Everyone in our family has a specialty requiring the jars of tomato sauce we’re making; we all need them, each in our own way. Uncle Joe’s gravy is inarguably the family’s best; I could drink it as if I were dehydrated. Aunt Donna makes vodka sauce with pancetta, sundried tomatoes, and a single egg yolk folded in at the end; elbows are thrown on Easter to get to the front of the line as she ladles it over penne. Nana Nettie has her crab sauce, which reminds my dad of the summers he spent in Shark River, NJ. Sautéed garlic, blue crabs, herbs and a few quarts of our crushed tomatoes; we greedily devour it in the summer months and pack leftovers in Polly-O Ricotta containers to freeze for the winter when we’re craving a taste of the shore.
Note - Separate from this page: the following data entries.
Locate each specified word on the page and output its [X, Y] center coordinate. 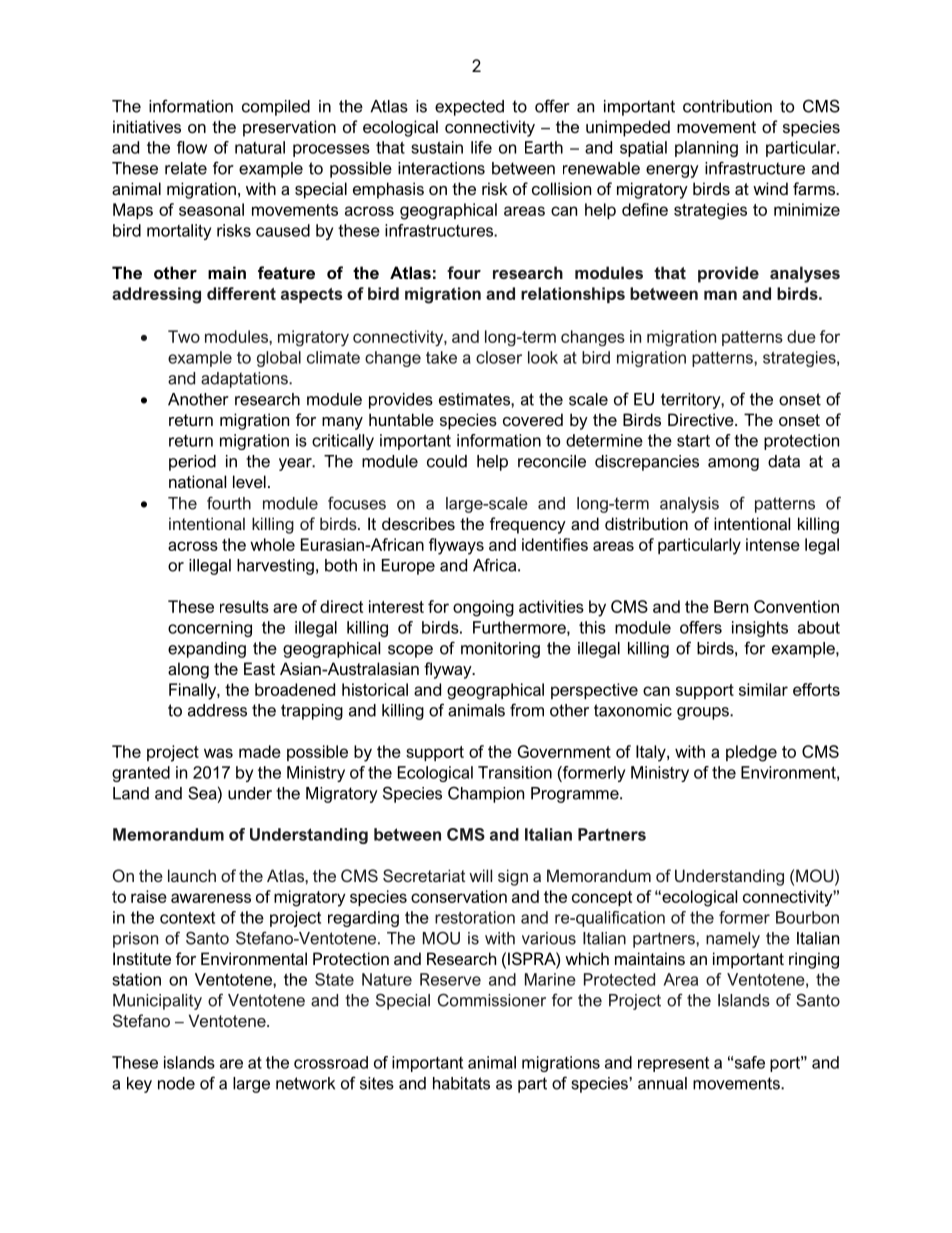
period [192, 463]
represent [673, 1064]
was [218, 753]
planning [706, 149]
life [481, 147]
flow [192, 147]
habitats [461, 1083]
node [176, 1083]
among [733, 464]
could [447, 461]
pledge [751, 753]
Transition [515, 772]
My mom makes her puttanesca, a dish named after the “ladies of the evening.” With simple ingredients easily found in the cupboard, such as cured capers and olives, puttanesca was said to be made between clients because it was fast and did not cause an interruption of business.

Back outside, canning begins. We work in an assembly line. A mason by trade, Uncle Joe has hands that have long lost their feeling. He is responsible for dipping a pitcher into the scalding vat and filling the jars. My job? I drop a single leaf of basil in each jar before laying down the metal top. My cousin screws the lids tight. Once we’re finished and waiting for our company to arrive, Matt and I walk up the hill to our grandpa’s house to siphon some of his homemade wine into bottles for dinner. Weaving through the meat grinder, sausage stuffer, and grape-crushing machines, ducking below the hanging soppressata, we reach the back of the garage. We reminisce about the vintage where my grandpa, testing the alcohol level and finding it to be 18 percent, proclaimed it “high octane;” we laugh, seeing the years and years of homemade labels on the aging bottles stacked against the wall, and the “golden cork” plaques awarded to them by the Italian American Congress of Union County. A framed article from the local paper declares, “Wine from the Del Duca garage is nothing if not prolific.

Arms full of homemade Lambrusco, we head back to my uncle’s house. The smell of stewed tomatoes lingers in the air as we make our way down the driveway. Voices and laughter erupt from the house. Abandoning our typical Sunday noon start time, we sit for dinner at seven p.m., bowing our heads as someone says grace. My uncle catches my eye, gives me a wink, and I think how lucky I am to have these traditions, how proud I am of my culture, and how grateful I am for what makes all this possible for me, my family.